Interpretive Summary: Salt and heavy metal tolerance allow some plants to thrive in environments where most plants would die. Understanding the genetics, physiology, and biochemistry of these stress tolerant plants could enable their application to improve agricultural productivity and sustainability. This study used artificially created high and low stress environment experiments along with know relationships between salt/heavy metal tolerant and intolerant species to show that gene duplication is likely at least partially responsible for tolerance in one of these species and that key transport genes are likely involved.

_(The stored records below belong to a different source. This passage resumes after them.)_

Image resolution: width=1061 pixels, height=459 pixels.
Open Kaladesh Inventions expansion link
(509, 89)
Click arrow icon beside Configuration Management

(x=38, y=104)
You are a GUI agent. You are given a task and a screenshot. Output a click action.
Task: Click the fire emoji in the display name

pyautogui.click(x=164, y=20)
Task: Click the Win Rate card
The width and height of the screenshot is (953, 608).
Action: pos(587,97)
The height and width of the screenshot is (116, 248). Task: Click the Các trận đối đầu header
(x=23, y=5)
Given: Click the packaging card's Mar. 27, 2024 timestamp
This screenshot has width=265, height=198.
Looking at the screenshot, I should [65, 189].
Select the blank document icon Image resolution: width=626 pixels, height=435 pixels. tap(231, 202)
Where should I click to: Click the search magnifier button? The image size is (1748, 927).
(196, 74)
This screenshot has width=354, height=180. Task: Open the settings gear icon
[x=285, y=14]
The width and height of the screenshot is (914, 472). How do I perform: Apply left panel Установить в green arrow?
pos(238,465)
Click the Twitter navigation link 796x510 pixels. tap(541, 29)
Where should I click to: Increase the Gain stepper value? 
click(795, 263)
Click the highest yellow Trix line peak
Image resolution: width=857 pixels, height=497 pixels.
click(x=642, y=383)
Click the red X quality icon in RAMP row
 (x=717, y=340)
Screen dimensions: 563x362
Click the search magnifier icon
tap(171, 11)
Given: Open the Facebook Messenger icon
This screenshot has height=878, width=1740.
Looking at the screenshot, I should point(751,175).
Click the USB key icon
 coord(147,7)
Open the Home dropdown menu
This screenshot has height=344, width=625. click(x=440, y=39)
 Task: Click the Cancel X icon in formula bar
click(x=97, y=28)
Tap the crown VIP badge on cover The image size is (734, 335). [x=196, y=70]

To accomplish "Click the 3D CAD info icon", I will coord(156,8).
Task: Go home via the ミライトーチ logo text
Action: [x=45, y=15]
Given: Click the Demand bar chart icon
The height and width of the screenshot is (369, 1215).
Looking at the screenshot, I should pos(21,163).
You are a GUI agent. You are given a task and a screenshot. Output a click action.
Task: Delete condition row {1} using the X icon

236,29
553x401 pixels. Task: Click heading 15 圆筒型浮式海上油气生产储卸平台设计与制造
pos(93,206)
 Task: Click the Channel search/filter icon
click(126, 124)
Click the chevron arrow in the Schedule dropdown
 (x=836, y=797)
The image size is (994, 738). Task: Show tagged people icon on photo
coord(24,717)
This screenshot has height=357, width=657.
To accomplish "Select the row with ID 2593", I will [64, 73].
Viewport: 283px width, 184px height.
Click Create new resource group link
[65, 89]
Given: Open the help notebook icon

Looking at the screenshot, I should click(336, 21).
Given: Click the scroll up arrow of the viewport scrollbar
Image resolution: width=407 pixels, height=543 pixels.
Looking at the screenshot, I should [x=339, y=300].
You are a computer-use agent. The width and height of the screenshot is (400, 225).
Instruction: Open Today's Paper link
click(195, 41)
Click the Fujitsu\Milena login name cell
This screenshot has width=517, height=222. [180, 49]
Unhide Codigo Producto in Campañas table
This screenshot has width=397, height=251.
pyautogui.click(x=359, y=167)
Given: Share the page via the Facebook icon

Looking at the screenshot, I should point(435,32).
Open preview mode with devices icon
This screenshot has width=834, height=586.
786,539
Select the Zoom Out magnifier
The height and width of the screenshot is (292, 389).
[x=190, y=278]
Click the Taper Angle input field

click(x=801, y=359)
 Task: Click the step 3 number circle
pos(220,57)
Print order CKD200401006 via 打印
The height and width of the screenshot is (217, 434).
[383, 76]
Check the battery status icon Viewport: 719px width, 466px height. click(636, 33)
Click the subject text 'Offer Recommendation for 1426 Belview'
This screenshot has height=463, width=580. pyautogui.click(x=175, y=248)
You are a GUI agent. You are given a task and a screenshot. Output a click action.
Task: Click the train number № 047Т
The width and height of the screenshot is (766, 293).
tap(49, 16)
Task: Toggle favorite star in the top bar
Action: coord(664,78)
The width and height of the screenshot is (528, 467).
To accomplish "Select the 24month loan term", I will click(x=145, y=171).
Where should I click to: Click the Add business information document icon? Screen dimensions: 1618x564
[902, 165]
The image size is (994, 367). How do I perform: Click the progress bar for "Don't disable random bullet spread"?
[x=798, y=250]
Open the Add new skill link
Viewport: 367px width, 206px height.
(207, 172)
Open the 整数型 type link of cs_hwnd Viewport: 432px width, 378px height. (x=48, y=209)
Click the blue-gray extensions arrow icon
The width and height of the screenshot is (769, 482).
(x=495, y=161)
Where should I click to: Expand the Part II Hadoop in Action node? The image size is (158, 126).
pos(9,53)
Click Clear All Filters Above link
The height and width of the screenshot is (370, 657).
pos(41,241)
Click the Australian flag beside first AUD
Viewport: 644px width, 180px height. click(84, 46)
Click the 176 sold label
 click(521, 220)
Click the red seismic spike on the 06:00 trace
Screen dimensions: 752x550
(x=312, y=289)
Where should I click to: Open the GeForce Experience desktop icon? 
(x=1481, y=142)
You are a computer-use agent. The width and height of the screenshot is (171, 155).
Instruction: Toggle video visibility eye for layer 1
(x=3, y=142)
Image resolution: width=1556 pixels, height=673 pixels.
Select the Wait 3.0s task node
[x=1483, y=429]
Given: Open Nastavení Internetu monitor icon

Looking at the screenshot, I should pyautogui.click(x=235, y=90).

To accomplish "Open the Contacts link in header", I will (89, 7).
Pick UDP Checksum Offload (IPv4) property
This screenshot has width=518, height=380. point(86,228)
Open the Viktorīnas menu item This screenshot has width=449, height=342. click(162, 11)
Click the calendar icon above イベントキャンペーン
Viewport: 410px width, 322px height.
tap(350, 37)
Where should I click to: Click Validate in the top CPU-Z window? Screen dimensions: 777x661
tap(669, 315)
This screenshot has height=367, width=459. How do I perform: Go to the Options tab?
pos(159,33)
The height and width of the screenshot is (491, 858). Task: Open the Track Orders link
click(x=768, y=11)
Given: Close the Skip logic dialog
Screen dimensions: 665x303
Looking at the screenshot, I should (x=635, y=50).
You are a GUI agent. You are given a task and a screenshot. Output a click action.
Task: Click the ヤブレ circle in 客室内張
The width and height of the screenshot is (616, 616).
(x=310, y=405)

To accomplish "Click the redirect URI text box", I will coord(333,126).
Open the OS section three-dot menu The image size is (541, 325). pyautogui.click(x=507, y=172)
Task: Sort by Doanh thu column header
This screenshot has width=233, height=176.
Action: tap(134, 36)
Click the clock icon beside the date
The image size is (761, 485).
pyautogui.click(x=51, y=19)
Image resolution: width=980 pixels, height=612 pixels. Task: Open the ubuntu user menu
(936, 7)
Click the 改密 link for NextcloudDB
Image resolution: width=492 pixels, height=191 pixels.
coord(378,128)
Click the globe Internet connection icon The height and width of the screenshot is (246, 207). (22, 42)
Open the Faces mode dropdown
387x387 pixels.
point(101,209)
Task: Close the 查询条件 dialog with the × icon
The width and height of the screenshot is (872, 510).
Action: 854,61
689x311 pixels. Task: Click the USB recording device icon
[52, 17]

Technical Abstract: Premise The origin of diversity is a fundamental biological question. Gene duplications are one mechanism that provides raw material for the emergence of novel traits, but evolutionary outcomes depend on which genes are retained and how they become functionalized. Yet, following different duplication types (polyploidy and tandem duplication), the events driving gene retention and functionalization remain poorly understood. Here we used Cakile maritima, a species that is tolerant to salt and heavy metals and shares an ancient whole-genome triplication with closely related salt-sensitive mustard crops (Brassica), as a model to explore the evolution of abiotic stress tolerance following polyploidy. Methods Using a combination of ionomics, free amino acid profiling, and comparative genomics, we characterize aspects of salt stress response in C. maritima and identify retained duplicate genes that have likely enabled adaptation to salt and mild levels of cadmium. Results Cakile maritima is tolerant to both cadmium and salt treatments through uptake of cadmium in the roots. Proline constitutes greater than 30% of the free amino acid pool in C. maritima and likely contributes to abiotic stress tolerance. We find duplicated gene families are enriched in metabolic and transport processes and identify key transport genes that may be involved in C. maritima abiotic stress tolerance. Conclusions These findings identify pathways and genes that could be used to enhance plant resilience and provide a putative understanding of the roles of duplication types and retention on the evolution of abiotic stress response.